Line by line, copy out the data that follows.

--- START ---

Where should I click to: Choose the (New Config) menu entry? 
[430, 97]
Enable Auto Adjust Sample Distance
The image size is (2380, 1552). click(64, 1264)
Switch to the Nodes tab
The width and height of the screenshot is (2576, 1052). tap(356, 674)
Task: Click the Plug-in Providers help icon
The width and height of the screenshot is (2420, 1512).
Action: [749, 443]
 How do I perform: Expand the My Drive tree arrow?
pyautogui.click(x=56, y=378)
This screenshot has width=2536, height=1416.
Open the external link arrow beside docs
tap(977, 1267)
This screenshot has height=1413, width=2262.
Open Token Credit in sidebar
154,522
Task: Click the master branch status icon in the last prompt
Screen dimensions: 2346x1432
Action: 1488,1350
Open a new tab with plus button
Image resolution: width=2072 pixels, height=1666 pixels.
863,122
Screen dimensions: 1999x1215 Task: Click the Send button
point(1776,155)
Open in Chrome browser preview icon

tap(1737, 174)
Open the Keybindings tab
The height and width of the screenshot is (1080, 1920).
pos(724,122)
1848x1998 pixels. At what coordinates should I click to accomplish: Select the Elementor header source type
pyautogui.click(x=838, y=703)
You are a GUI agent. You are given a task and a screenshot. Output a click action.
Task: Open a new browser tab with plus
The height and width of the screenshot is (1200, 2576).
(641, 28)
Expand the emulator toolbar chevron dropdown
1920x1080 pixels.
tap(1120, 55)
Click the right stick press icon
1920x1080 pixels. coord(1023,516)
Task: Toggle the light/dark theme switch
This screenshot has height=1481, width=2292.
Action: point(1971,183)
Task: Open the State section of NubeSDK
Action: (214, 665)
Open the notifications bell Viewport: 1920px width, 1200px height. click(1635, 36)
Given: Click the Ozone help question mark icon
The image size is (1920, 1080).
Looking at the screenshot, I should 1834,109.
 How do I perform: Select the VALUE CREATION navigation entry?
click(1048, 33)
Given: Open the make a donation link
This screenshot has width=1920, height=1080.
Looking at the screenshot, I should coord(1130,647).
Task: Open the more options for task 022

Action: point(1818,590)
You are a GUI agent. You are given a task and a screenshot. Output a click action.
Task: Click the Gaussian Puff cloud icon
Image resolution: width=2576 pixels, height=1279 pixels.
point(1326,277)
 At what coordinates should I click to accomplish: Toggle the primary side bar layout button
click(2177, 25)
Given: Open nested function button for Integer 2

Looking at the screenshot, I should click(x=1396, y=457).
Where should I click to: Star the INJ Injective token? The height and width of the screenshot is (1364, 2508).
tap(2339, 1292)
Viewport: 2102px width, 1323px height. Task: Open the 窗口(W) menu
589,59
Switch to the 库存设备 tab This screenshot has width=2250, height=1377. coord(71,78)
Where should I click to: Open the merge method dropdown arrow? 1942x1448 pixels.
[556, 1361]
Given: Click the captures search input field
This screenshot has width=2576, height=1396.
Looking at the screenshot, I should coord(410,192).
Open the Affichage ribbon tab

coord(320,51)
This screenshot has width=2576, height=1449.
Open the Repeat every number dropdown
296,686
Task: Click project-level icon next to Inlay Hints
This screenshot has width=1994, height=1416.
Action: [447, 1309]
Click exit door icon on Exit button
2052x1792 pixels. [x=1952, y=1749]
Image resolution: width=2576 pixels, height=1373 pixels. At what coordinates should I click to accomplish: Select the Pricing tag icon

--- END ---

**Response area**
Where should I click to: Choose the (New Config) menu entry? 
[430, 97]
Enable Auto Adjust Sample Distance
The image size is (2380, 1552). click(64, 1264)
Switch to the Nodes tab
The width and height of the screenshot is (2576, 1052). tap(356, 674)
Task: Click the Plug-in Providers help icon
The width and height of the screenshot is (2420, 1512).
Action: [749, 443]
 How do I perform: Expand the My Drive tree arrow?
pyautogui.click(x=56, y=378)
This screenshot has width=2536, height=1416.
Open the external link arrow beside docs
tap(977, 1267)
This screenshot has height=1413, width=2262.
Open Token Credit in sidebar
154,522
Task: Click the master branch status icon in the last prompt
Screen dimensions: 2346x1432
Action: 1488,1350
Open a new tab with plus button
Image resolution: width=2072 pixels, height=1666 pixels.
863,122
Screen dimensions: 1999x1215 Task: Click the Send button
point(1776,155)
Open in Chrome browser preview icon

tap(1737, 174)
Open the Keybindings tab
The height and width of the screenshot is (1080, 1920).
pos(724,122)
1848x1998 pixels. At what coordinates should I click to accomplish: Select the Elementor header source type
pyautogui.click(x=838, y=703)
You are a GUI agent. You are given a task and a screenshot. Output a click action.
Task: Open a new browser tab with plus
The height and width of the screenshot is (1200, 2576).
(641, 28)
Expand the emulator toolbar chevron dropdown
1920x1080 pixels.
tap(1120, 55)
Click the right stick press icon
1920x1080 pixels. coord(1023,516)
Task: Toggle the light/dark theme switch
This screenshot has height=1481, width=2292.
Action: point(1971,183)
Task: Open the State section of NubeSDK
Action: (214, 665)
Open the notifications bell Viewport: 1920px width, 1200px height. click(1635, 36)
Given: Click the Ozone help question mark icon
The image size is (1920, 1080).
Looking at the screenshot, I should 1834,109.
 How do I perform: Select the VALUE CREATION navigation entry?
click(1048, 33)
Given: Open the make a donation link
This screenshot has width=1920, height=1080.
Looking at the screenshot, I should coord(1130,647).
Task: Open the more options for task 022

Action: point(1818,590)
You are a GUI agent. You are given a task and a screenshot. Output a click action.
Task: Click the Gaussian Puff cloud icon
Image resolution: width=2576 pixels, height=1279 pixels.
point(1326,277)
 At what coordinates should I click to accomplish: Toggle the primary side bar layout button
click(2177, 25)
Given: Open nested function button for Integer 2

Looking at the screenshot, I should click(x=1396, y=457).
Where should I click to: Star the INJ Injective token? The height and width of the screenshot is (1364, 2508).
tap(2339, 1292)
Viewport: 2102px width, 1323px height. Task: Open the 窗口(W) menu
589,59
Switch to the 库存设备 tab This screenshot has width=2250, height=1377. coord(71,78)
Where should I click to: Open the merge method dropdown arrow? 1942x1448 pixels.
[556, 1361]
Given: Click the captures search input field
This screenshot has width=2576, height=1396.
Looking at the screenshot, I should coord(410,192).
Open the Affichage ribbon tab

coord(320,51)
This screenshot has width=2576, height=1449.
Open the Repeat every number dropdown
296,686
Task: Click project-level icon next to Inlay Hints
This screenshot has width=1994, height=1416.
Action: [447, 1309]
Click exit door icon on Exit button
2052x1792 pixels. [x=1952, y=1749]
Image resolution: width=2576 pixels, height=1373 pixels. At what coordinates should I click to accomplish: Select the Pricing tag icon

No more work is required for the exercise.